**Task item**
Below are the records; print exactly the lines from the one with "The image size is (1135, 454)." through the last, both included, and leave the pictures out.

═══ Available data ═══

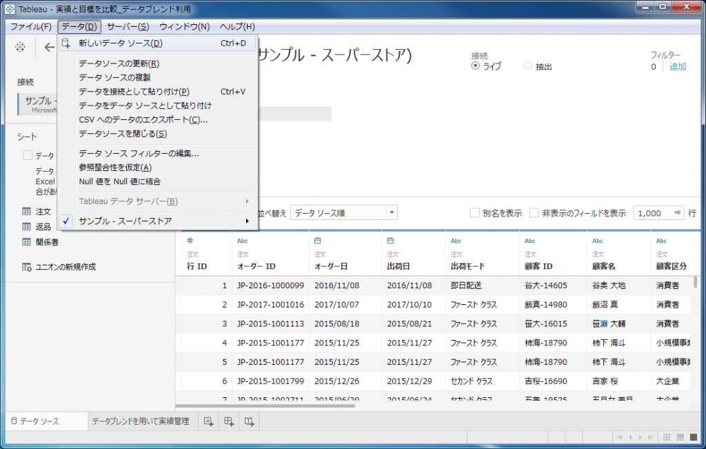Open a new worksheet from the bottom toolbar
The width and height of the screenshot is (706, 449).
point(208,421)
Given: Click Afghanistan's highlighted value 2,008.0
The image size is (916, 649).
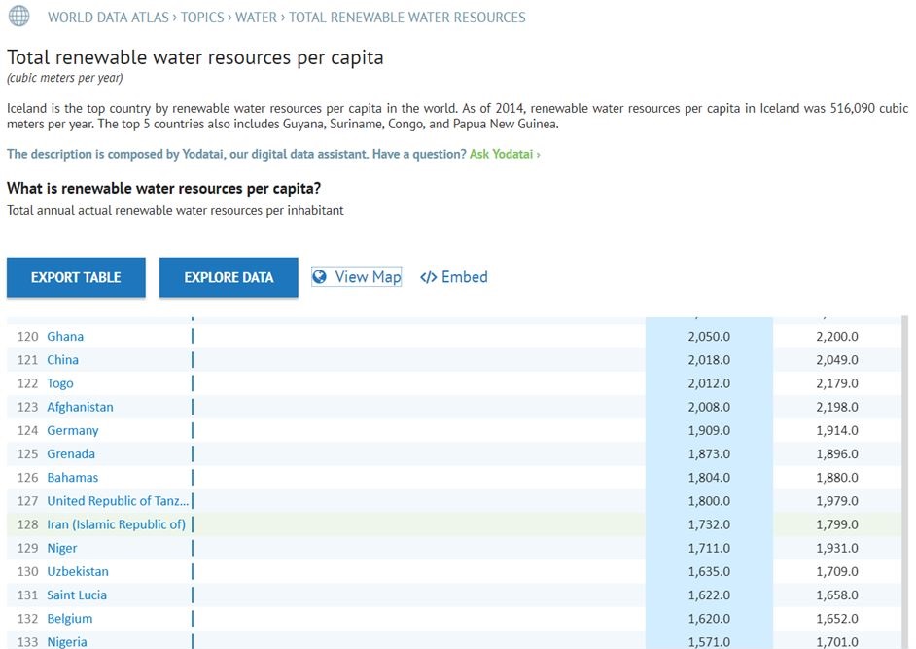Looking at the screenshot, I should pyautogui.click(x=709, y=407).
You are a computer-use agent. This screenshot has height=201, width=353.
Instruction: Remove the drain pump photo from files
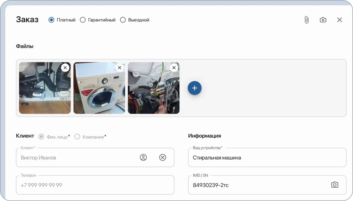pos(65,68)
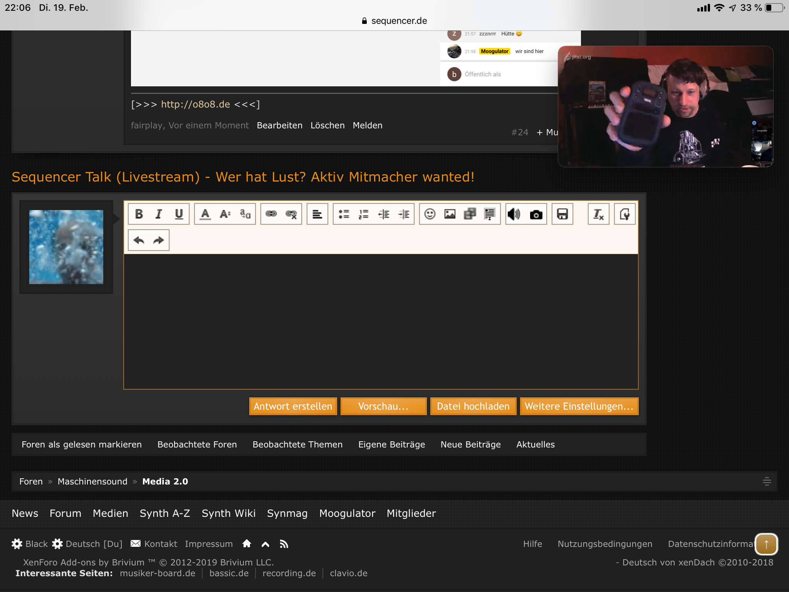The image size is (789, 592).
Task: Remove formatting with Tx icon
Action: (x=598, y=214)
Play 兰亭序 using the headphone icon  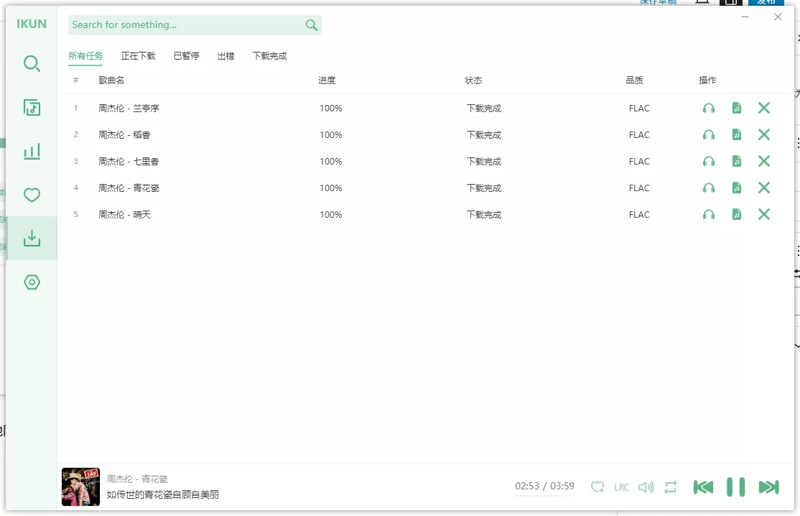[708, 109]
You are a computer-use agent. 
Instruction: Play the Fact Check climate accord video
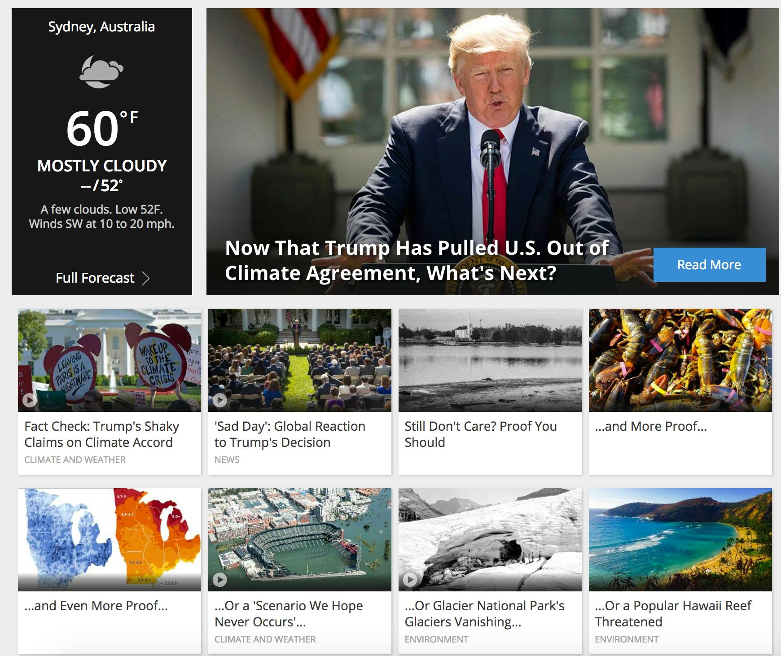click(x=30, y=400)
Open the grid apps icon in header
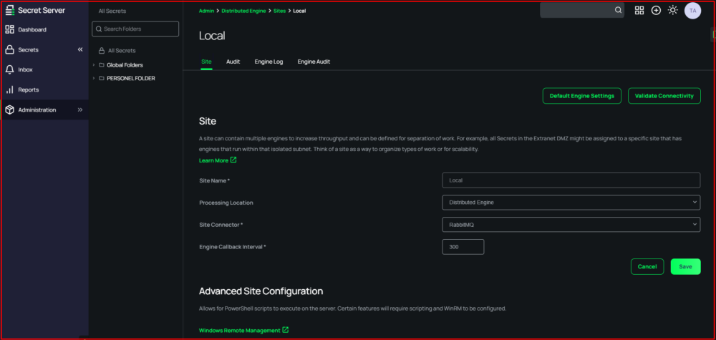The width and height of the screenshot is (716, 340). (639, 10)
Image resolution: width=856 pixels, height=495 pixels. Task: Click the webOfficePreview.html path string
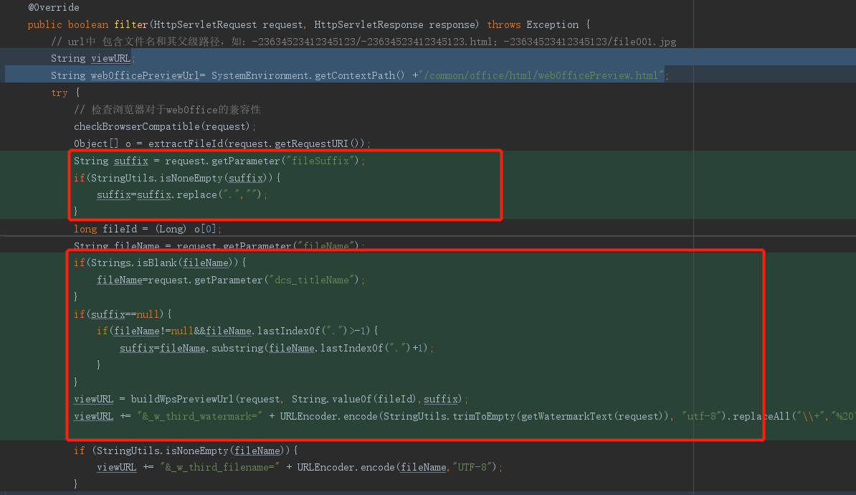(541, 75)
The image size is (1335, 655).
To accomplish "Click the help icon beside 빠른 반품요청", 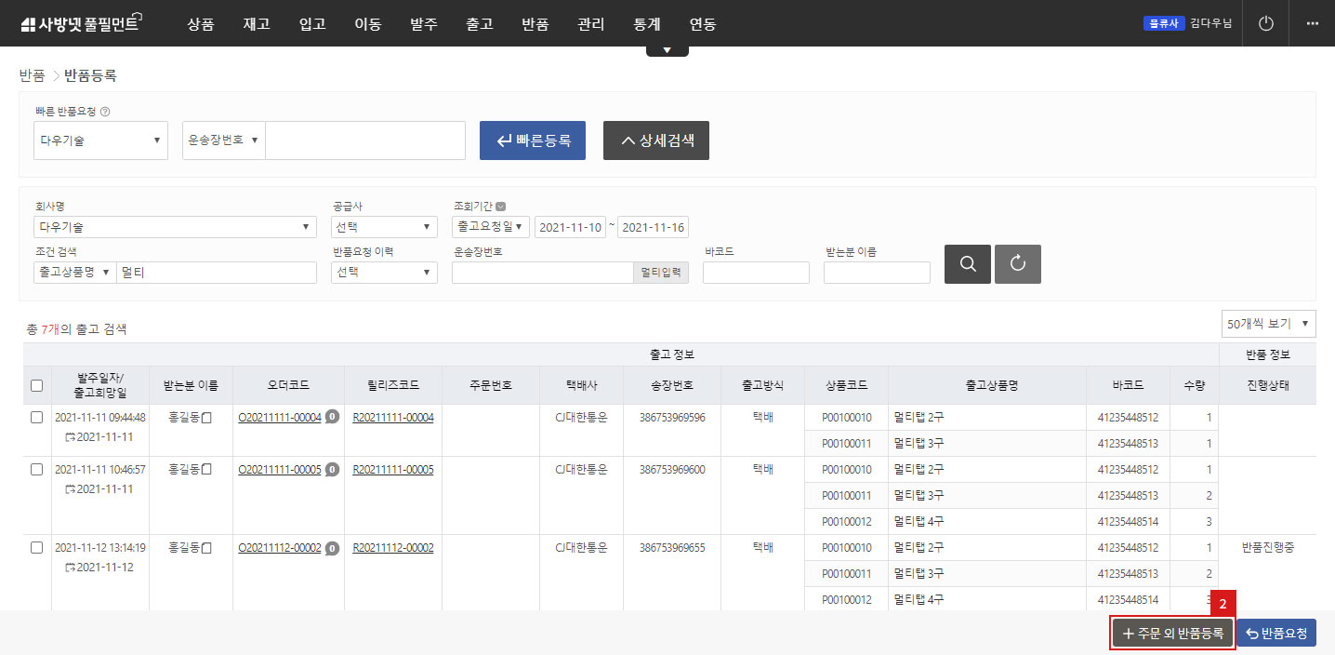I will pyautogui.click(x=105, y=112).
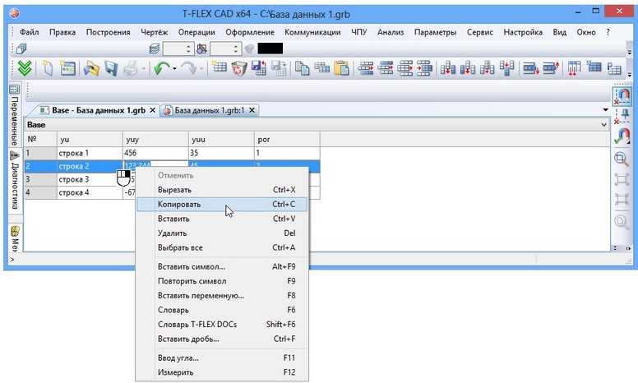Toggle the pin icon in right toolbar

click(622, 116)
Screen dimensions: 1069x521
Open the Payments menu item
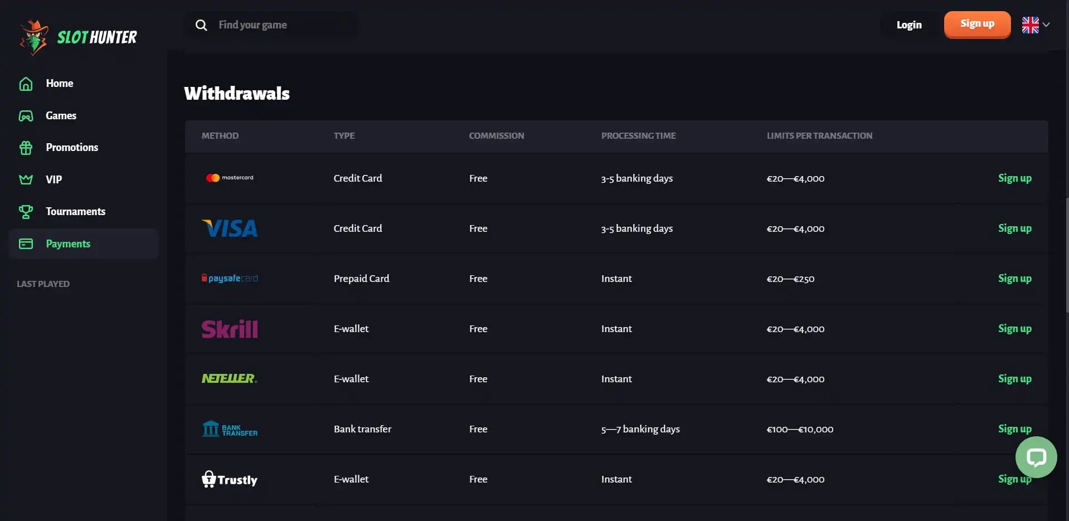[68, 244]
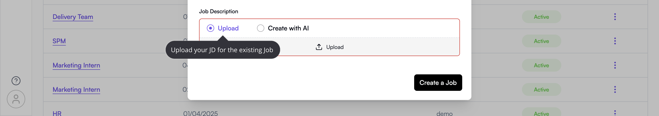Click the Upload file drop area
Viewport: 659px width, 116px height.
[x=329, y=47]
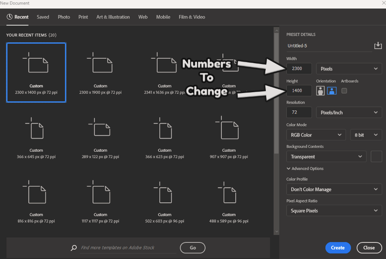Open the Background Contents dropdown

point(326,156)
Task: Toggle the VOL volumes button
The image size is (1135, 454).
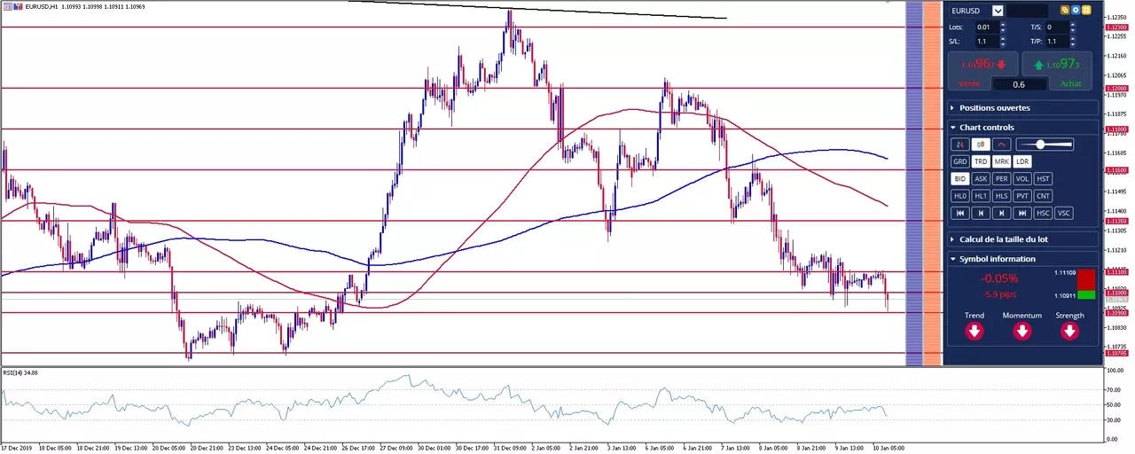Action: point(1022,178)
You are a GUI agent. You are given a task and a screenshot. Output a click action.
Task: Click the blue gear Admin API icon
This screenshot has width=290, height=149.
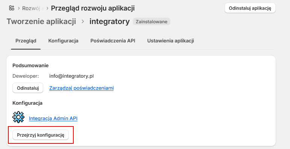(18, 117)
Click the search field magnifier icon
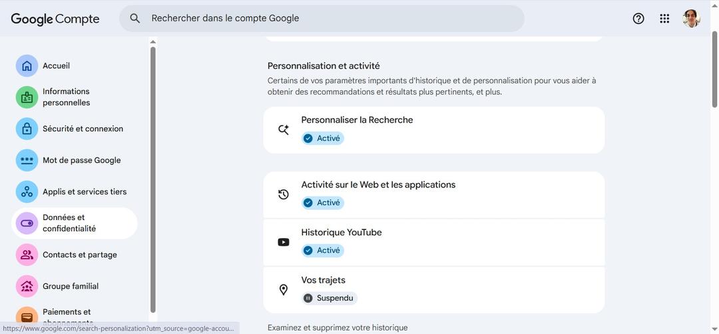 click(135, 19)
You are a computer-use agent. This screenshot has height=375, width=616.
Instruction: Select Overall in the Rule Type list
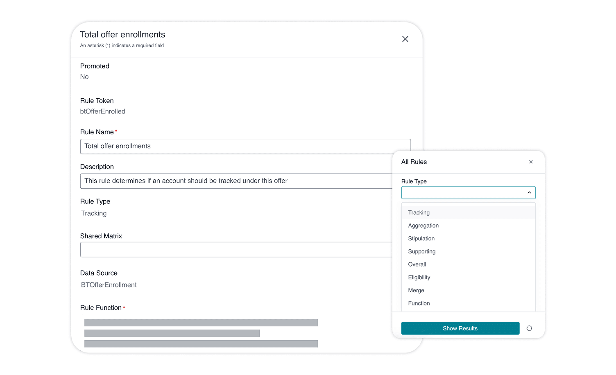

═══

**Solution for this problem**
The image size is (1135, 454).
Action: point(1022,178)
You are a GUI agent. You are given a task and a screenshot. Output a click action.
Task: Click the blue gear Admin API icon
This screenshot has width=290, height=149.
(18, 117)
Click the search field magnifier icon
 click(135, 19)
You are a computer-use agent. This screenshot has height=375, width=616.
Instruction: Select Overall in the Rule Type list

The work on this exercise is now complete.